**Your objective**. Replace "package" with "box" in the items from the line with "Select the ISTANBUL destination cell" through the line with "[x=430, y=464]", and reproduce those lines with nothing else altered. Omit the pictures.

**Records**.
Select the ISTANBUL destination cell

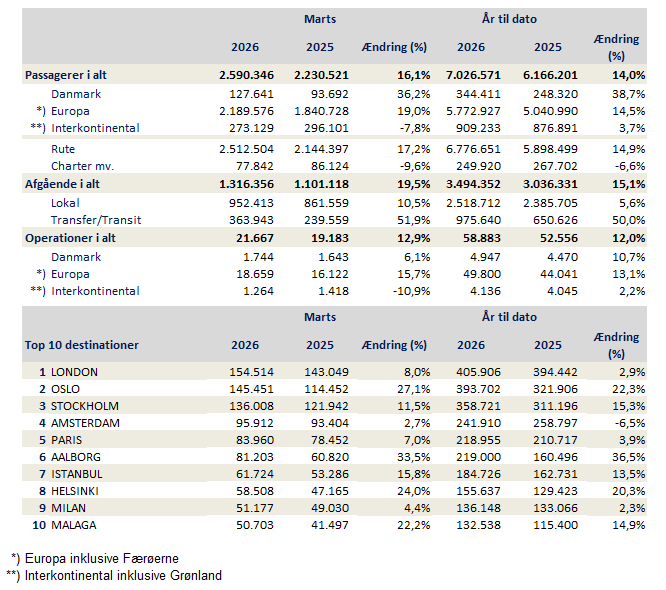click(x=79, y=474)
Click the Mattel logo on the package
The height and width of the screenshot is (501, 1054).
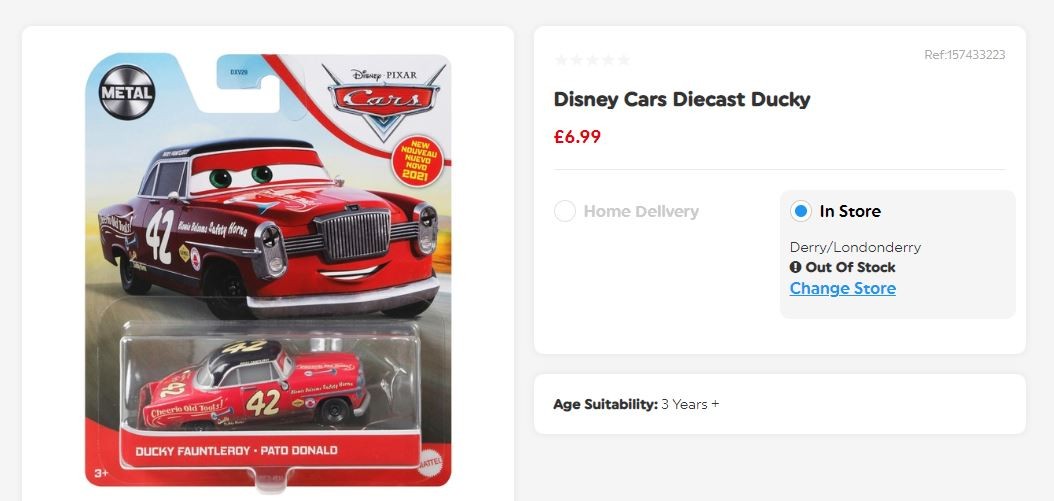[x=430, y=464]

* * *

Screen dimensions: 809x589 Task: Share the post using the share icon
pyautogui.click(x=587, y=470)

---

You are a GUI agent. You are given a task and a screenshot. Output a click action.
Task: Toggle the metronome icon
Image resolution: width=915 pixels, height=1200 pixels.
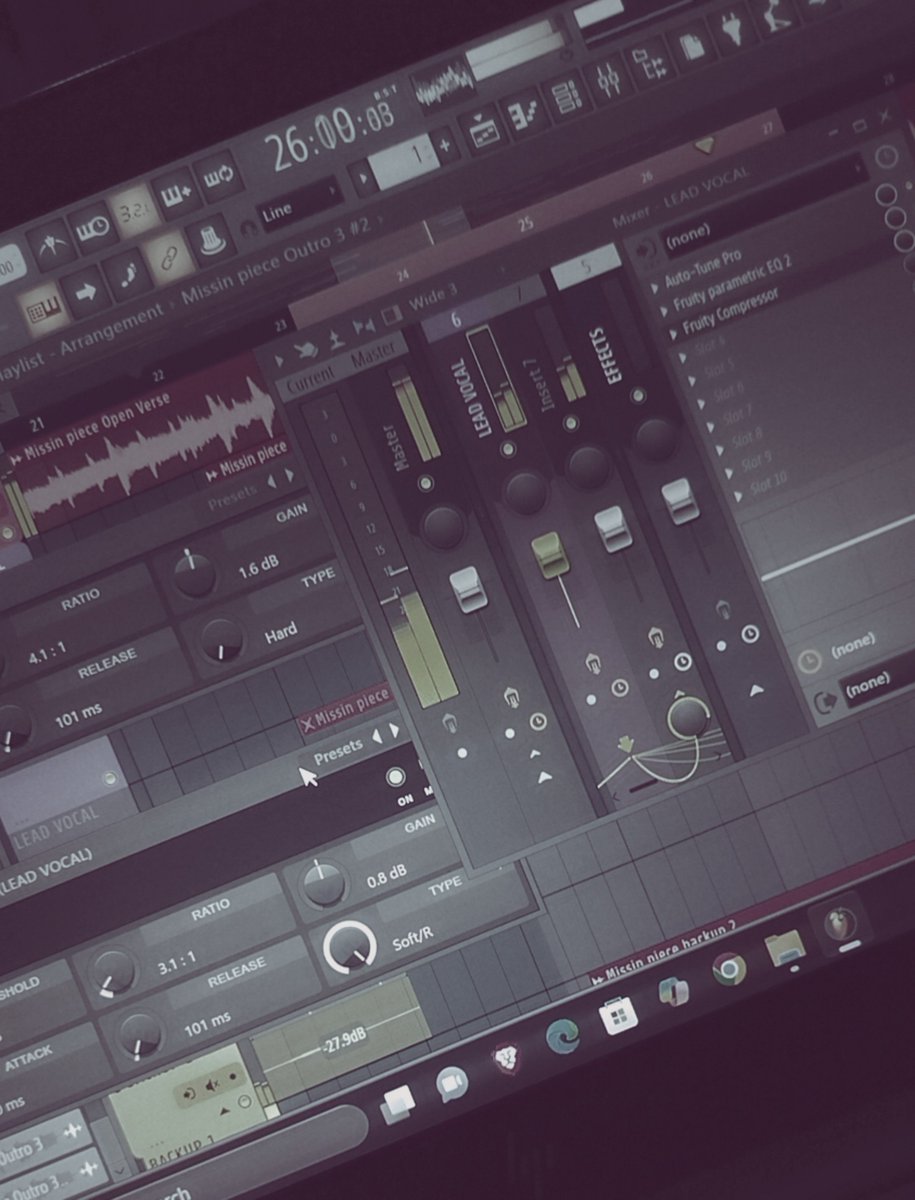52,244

**Right answer**.
Select the ISTANBUL destination cell

click(x=79, y=474)
Click the Mattel logo on the box
The height and width of the screenshot is (501, 1054).
[x=430, y=464]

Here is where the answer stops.